--- Start of RECORD SET ---

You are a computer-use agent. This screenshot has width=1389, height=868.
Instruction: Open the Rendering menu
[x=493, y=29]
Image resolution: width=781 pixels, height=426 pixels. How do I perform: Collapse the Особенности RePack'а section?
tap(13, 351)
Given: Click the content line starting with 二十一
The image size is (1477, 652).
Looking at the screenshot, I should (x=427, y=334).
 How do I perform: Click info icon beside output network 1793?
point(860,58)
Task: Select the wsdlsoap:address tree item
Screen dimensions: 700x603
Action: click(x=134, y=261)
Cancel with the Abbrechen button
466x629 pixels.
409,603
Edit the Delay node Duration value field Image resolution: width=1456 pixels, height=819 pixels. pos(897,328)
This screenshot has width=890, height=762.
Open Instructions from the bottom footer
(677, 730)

--- End of RECORD SET ---

WHAT YOU NEED TO DO
Copy out the listing lines starting at the line that contains "This screenshot has width=890, height=762." and continuing through the end of the listing, reproducing them exactly.

OUTPUT FOR THIS TASK
This screenshot has width=890, height=762.
Open Instructions from the bottom footer
(677, 730)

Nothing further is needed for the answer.